N.C. Ballot Confusion
North Carolina's oddly structured presidential election ballot was designed to help create a firewall between Republican domination of the top of the ticket and conservative Democrats.

Voters swept away by Richard Nixon's Southern Strategy and its descendants could not be persuaded to simply vote a straight Republican ticket and go home, because the ballot is structured to require a single, separate vote for president/vice president.
After voting for president, voters must pause to consider down-ticket races either as a group, or individually.
In combination with other, more important strategies, it worked.
The full strategy limited the impact of Nixon's 1968 landslide and voters have chosen subsequently to leave the state under substantial Democratic control while voting for Republicans in every presidential election since 1980. Yet the ballot's confusing structure has extracted a continuous price in lost voter participation in presidential elections.
N.C. Board of Elections officials' persistent, careful explanations apparently have been unable to prevent a larger than usual percent of voters from skipping the president/vice president vote.
It has been estimated that perhaps three times as many voters do not have votes recorded for president in this state as in states with less confusing ballots. Specifically, about one percent is expected. Dr. Justin Moore of Duke University as estimated that 3.15% of N.C. voters did not have votes recorded for President in 2000, and 2.57% in 2004.

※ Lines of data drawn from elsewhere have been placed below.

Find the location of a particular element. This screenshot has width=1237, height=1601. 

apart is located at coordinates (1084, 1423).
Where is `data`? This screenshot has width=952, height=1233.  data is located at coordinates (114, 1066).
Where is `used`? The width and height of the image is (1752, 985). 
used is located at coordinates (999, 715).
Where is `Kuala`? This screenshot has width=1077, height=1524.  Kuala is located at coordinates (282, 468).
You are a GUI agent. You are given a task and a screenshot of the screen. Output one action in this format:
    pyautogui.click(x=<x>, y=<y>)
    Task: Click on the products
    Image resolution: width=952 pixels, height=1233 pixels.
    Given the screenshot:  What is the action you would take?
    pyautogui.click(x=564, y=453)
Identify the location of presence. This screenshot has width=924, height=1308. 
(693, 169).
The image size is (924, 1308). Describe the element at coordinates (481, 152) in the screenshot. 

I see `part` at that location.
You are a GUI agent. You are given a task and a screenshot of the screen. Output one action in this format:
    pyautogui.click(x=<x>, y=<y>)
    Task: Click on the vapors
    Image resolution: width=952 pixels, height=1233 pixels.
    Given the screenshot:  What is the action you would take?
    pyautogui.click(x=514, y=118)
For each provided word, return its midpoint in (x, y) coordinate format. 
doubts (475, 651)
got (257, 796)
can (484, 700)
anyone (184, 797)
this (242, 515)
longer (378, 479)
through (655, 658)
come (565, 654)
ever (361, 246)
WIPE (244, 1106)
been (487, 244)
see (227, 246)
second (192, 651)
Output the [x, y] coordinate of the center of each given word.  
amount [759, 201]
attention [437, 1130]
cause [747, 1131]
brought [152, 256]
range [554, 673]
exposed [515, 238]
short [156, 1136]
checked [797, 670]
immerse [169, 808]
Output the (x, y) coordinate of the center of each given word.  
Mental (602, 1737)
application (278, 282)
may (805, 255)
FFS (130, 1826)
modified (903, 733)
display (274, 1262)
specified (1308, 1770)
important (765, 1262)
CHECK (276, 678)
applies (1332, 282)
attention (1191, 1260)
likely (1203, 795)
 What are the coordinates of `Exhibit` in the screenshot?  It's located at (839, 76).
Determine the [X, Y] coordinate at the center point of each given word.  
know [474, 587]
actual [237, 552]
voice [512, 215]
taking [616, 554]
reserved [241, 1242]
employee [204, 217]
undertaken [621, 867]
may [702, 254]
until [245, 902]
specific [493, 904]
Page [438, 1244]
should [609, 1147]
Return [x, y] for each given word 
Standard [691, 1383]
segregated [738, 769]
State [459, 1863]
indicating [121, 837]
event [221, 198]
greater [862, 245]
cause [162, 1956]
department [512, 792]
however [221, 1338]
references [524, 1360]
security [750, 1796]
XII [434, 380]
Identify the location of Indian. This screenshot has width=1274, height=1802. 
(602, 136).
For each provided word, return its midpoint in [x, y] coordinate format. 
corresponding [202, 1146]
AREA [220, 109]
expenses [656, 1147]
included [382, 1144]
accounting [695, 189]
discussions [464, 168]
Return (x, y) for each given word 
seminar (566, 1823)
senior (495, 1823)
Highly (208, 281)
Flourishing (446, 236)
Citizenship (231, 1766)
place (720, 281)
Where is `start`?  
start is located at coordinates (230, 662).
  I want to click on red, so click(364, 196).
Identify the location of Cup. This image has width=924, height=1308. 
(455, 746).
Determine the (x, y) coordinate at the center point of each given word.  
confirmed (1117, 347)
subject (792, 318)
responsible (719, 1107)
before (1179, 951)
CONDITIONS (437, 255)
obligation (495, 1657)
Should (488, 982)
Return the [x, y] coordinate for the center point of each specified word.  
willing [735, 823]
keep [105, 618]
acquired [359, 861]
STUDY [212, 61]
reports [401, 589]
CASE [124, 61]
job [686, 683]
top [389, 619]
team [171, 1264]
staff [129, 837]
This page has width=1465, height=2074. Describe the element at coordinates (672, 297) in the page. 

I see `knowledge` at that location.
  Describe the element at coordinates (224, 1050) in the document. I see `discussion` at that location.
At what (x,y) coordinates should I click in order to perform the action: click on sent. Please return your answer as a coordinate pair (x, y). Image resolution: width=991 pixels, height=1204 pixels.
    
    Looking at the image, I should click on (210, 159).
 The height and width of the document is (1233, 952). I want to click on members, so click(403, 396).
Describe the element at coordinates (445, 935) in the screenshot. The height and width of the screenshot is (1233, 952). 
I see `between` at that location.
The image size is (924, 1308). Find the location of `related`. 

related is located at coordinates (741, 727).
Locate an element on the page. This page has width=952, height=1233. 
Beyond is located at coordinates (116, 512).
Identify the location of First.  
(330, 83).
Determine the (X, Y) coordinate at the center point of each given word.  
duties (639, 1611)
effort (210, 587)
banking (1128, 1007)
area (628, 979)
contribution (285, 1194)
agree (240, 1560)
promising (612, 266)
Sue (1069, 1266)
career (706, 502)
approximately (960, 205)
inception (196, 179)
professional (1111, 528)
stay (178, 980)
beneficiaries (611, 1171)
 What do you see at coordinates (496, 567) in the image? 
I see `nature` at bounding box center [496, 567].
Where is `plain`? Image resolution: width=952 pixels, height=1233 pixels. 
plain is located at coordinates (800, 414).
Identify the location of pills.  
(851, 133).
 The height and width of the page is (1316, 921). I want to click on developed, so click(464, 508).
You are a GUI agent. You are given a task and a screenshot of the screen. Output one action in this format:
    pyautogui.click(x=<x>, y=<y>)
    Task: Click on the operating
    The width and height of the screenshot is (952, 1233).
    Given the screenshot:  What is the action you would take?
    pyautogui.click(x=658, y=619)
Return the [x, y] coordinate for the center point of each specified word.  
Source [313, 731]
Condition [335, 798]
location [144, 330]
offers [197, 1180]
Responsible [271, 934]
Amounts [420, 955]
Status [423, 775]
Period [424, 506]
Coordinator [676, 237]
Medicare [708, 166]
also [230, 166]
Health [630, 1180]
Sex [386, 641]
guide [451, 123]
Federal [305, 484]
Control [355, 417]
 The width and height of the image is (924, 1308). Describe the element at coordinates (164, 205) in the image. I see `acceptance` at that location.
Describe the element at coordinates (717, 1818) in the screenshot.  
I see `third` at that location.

There is some concern that this year, with a close presidential vote in prospect in North Carolina, the ballot's impact on voter participation in the presidential race could be enough to determine the outcome here.
In particular, that because of the large number of first-time voters, and their support for Democratic nominee Barack Obama, ballot-induced confusion could conceivably deny Obama the state when he would otherwise have won it.
I think that unlikely at this point, but be careful to vote for president/vice president separately, as the ballot requires.